A39: Sea view on the Atlantic highway
Begins: Bath, Somerset
Ends: Fraddon, Cornwall
Length: 190 miles
While the A39 starts in Bath and passes Wells and Glastonbury, the Atlantic Highway proper starts in Barnstaple and runs all the way along the coast to Fraddon, near Newquay. Expect bays and beaches on the right and rolling farmland on the left, with the occasional detour inland. This is a wonderful way to experience the quieter parts of the Devon and Cornish coast, which are often overlooked by the tourist crowds. Tintagel Castle, St Nectan’s Glen and Bude Sea Pool are among the highlights along the way.
Eat/stay here: Bude Beach, directly above Summerleaze Beach, is a lovely spot, especially if you like surfing or dipping your toes in the sea. Expect New England aesthetics combined with beach-chic vibes, with a covered patio at its heart. Doubles from £112. Plan the perfect Cornish holiday with our guide.
A4069: Hairpin bends on the Top Gear Road
Begins: Llandovery, Carmarthenshire (Wales)
Ends: Gwaun-Cae-Gurwen, Carmarthenshire (Wales)
Length: 20 miles
After leaving Llangadog, rural Wales turns into the rugged Brecon Beacons on the A4069, which winds a steep uphill route through the mountains. The views are long and uninterrupted, although your progress may be halted by a gang of stray sheep or a tractor.
Yet it is considered one of the best motorways in Wales, and has been dubbed the ‘Top Gear Road’ after Jeremy Clarkson drove along it in 2011. While the Tro Gwcw, or ‘cuckoo bend’, is best enjoyed from north to south, the views of the Tywi Valley are arguably better if you drive from south to north.
Eat/stay here: If you’re here for a longer stay in the Brecon Beacons, stay at the Felin Fach Griffin. Here you will find a roaring fire, lots of dogs and a relaxing but stylish stay in an old inn. Doubles from £115 per night. Plan the perfect holiday in Wales with our expert’s ultimate itinerary.
A2: Riding with Giants on the Causeway Coast Road
Begins: Belfast, Northern Ireland
Ends: Derry-Londonderry, Northern Ireland
Length: 120 miles
The best way to experience Northern Ireland on four wheels.
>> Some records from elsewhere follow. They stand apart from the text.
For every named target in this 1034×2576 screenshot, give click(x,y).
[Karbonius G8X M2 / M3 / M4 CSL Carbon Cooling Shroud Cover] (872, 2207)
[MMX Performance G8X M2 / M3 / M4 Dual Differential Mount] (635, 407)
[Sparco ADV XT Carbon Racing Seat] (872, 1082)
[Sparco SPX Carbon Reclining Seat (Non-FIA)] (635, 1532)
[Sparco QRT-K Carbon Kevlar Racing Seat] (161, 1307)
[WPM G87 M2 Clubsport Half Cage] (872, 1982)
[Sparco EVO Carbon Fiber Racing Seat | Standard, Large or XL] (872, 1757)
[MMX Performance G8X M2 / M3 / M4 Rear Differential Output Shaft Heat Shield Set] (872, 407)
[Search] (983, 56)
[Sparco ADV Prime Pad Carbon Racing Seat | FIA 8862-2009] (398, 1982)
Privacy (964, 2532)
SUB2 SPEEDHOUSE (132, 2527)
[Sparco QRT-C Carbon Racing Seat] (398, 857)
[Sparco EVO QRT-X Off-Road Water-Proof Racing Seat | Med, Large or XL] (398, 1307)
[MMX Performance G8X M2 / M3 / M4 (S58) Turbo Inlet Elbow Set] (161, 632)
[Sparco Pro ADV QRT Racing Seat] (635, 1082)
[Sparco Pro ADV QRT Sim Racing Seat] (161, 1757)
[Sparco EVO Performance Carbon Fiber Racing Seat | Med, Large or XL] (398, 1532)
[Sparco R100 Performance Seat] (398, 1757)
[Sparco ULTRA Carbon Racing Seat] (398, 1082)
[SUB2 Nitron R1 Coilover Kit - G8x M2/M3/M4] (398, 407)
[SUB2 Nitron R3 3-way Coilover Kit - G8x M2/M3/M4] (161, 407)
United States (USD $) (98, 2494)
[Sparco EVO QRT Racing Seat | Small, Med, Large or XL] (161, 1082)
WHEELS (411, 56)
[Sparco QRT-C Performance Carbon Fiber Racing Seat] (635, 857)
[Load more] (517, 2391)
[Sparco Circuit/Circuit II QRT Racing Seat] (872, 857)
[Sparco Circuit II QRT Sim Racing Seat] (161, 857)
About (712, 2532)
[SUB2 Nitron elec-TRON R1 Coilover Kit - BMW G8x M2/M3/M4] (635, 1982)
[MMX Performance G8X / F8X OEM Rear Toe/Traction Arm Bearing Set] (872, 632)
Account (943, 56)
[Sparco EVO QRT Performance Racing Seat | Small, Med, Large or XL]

Starting in Northern Ireland’s largest city, you’ll experience steep drives over cliffs, pass country parks and enter Game of Thrones territory along the north coast, putting you just steps away from the Giant’s Causeway.
The Causeway Coast Route ends in Derry-Londonderry, the only remaining walled city in all of Ireland. From here you can continue the 2,600-mile road trip through Ireland along the Wild Atlantic Way.
Eat/stay here: Built in 1897, the Slieve Donard Hotel and Spa is one of the most majestic spa hotels in all of Ireland. Situated just on the beach, in mature grounds with mountains on the other side, this is the epitome of the traditional turreted Baronial style. Doubles from £189.